Over the next few posts I’ll try to dive deep into understanding how databases work, especially as it pertains to distributed systems.
(note: there is nothing new I’m going to say here - it’s from reading what others have written. Links will take you to the original source. This is a Cliffs Notes for myself of things I already knew and things I have only begun to understand better now.)
For the rest of this post, I’ll do a brief recap of the basics before we get into the interesting stuff later.
ACID: Atomicity, Consistency, Isolation, Durability
Since we use databases as the ultimate source of truth for our data, we expect them to meet certain SLAs. These have been boiled down to 4 key properties, labeled ACID. A DBMS either meets all of them, or has explicit tradeoffs around one or more of those properties.
In order of importance, here is a brief explanation of the four properties:
Transactions that have committed must survive permanently, even if the system crashes. This is usually assured by writing transactions into a log before acknowledging the commit. The log is on non-volatile storage and can be used to recreate the system state prior to failure (often automatically).
The db must treat each transaction as “all or nothing”; if any part fails, the whole transaction must be rolled back as if it never happened. This must hold even in the case of power failures, disk crashes etc.
Atomicity relies on durability; a system that cannot guarantee durability cannot, therefore, claim atomicity.
A catch-all term that means “all the rules defined in the database must be followed” when committing a transaction. The end state, at the end of the transaction, must be valid. Rules here can mean data constraints, cascades, triggers, etc.
Consistency relies on atomicity, in that if there is a violation, we rely on the system’s ability to roll back changes.
At a high level, isolation means that the result of 2 concurrent operations should be the same as if they occurred sequentially. e.g. If you looked up your account balance in the middle of a funds transfer, the result should look to you as if the transfer is already complete.
Sounds easy, but it leads into a whole topic of concurrency control. This feature is where tradeoffs most frequently occur between scale (number of concurrent users who can access a resource) and integrity (is the resource you’re reading the final committed version?)
Remember that line my architect told me to use everywhere:
“SET TRANSACTION ISOLATION LEVEL READ UNCOMMITTED;”
What does it do? It tells the database what level of integrity is acceptable on this transaction.
Read uncommitted: lowest level. Dirty reads are allowed, meaning one transaction can read uncommitted changes made by another transaction. Locks are only held on the currently running statements, and then released immediately.
Read committed: prevents dirty reads, i.e. any data being read is guaranteed to be committed data. This doesn’t guarantee repeatable reads though; the same query, run within the same transaction, may return different data. Write locks are kept until the end of the transaction; but read locks and range-locks are released as soon as the statement is done.
Repeatable read: unlike the above level, both write and read locks are maintained until the transaction ends. Range-locks are only maintained on the current statement.

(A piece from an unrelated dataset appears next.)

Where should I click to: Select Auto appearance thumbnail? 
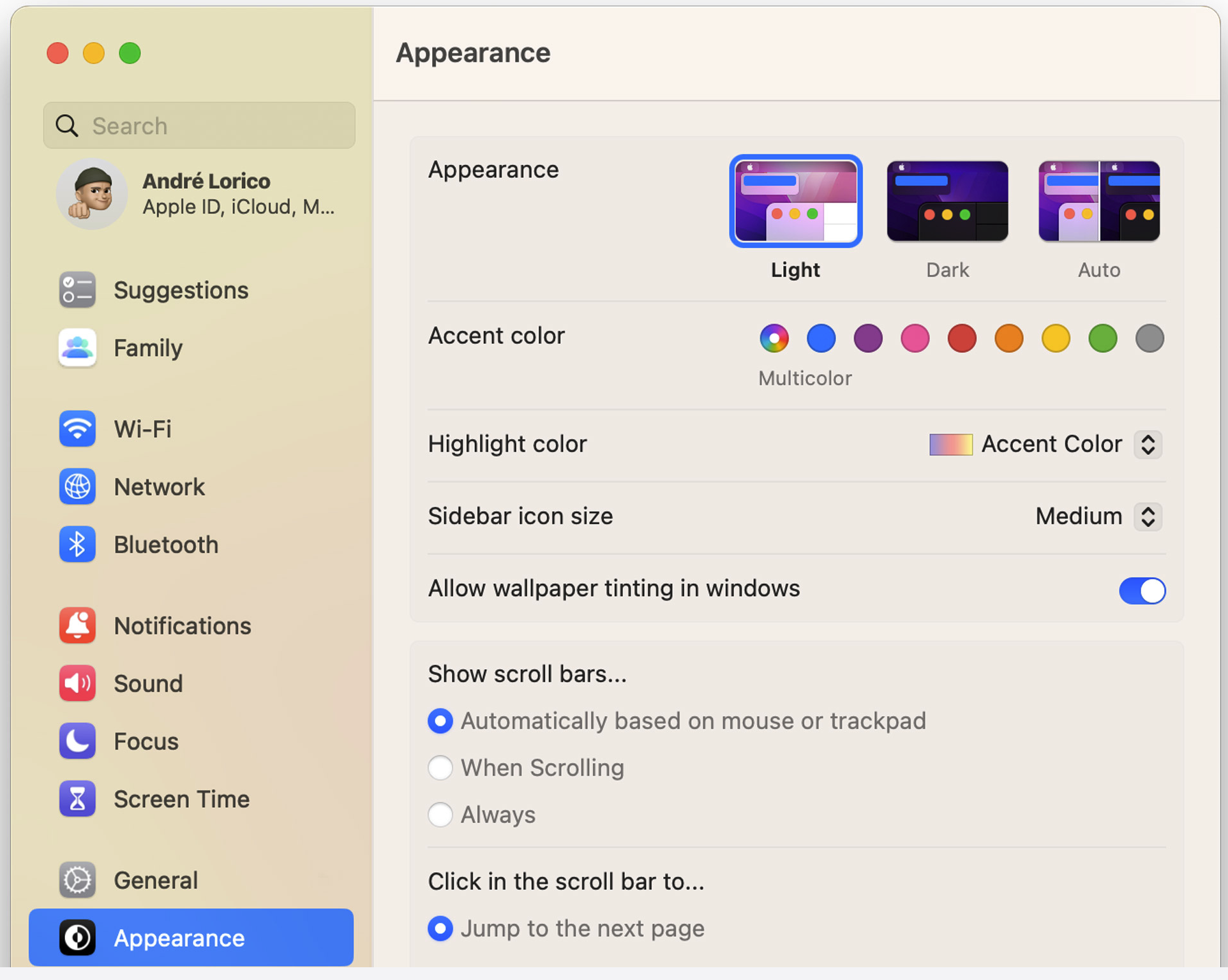pyautogui.click(x=1098, y=202)
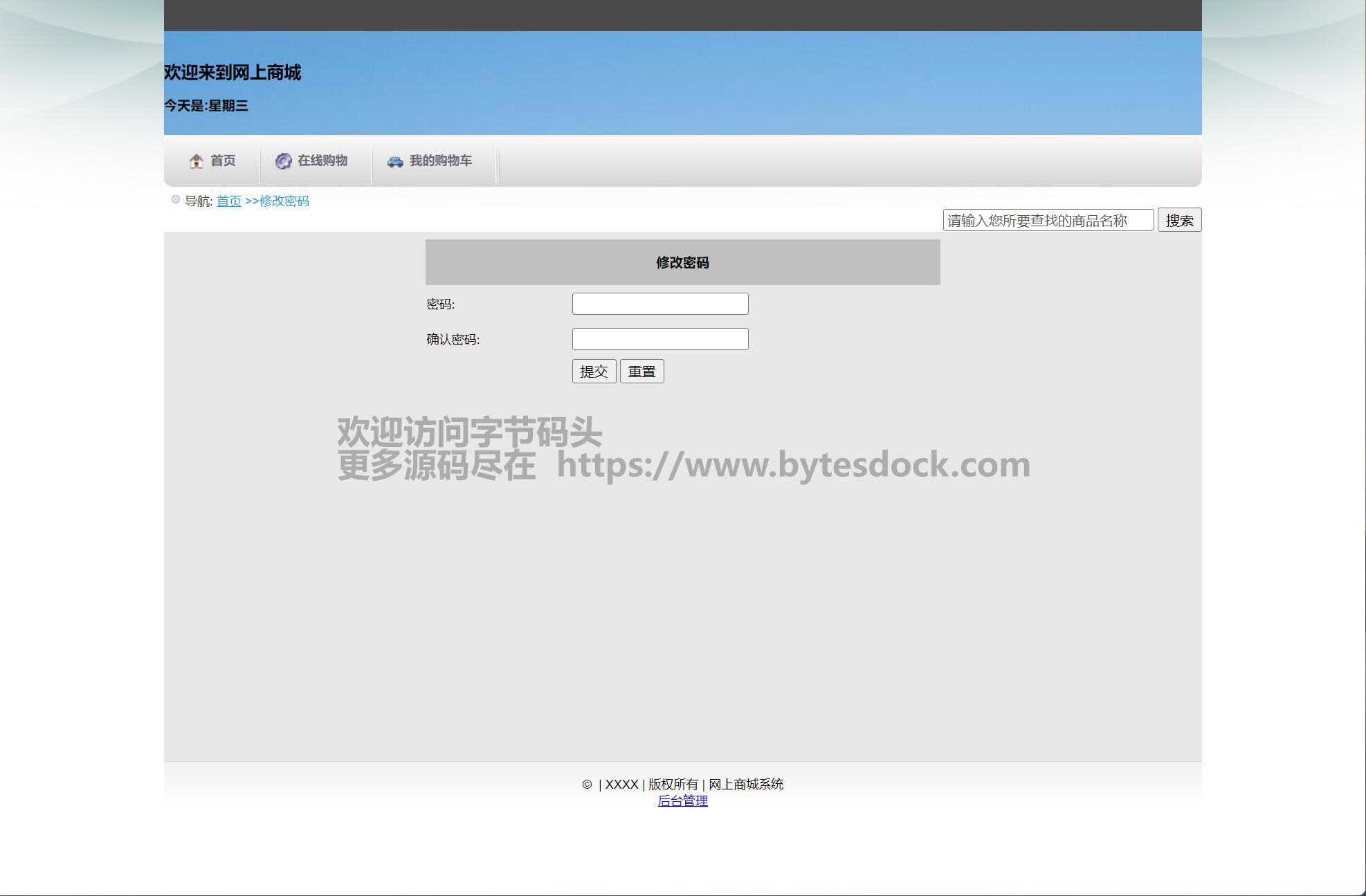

Serializable: highest possible level. Read, write and range-locks (if there is a WHERE clause in the query) are obtained and maintained throughout the transaction. This prevents phantom reads. This level is the one that meets the criterion set by the definition; i.e. one transaction ends before another can begin, in a serial manner.
Isolation relies on atomicity, in that if there is a deadlock, we rely on the system’s ability to roll back changes.
ACID becomes interesting in the land of distributed systems. A simple way to understand why is the Two Generals Problem. 2PC and 3PC are common protocols here, worth understanding in detail. An interesting read in this area is how redis distributed locks work. We will dive deeper into distributed transactions in a later post.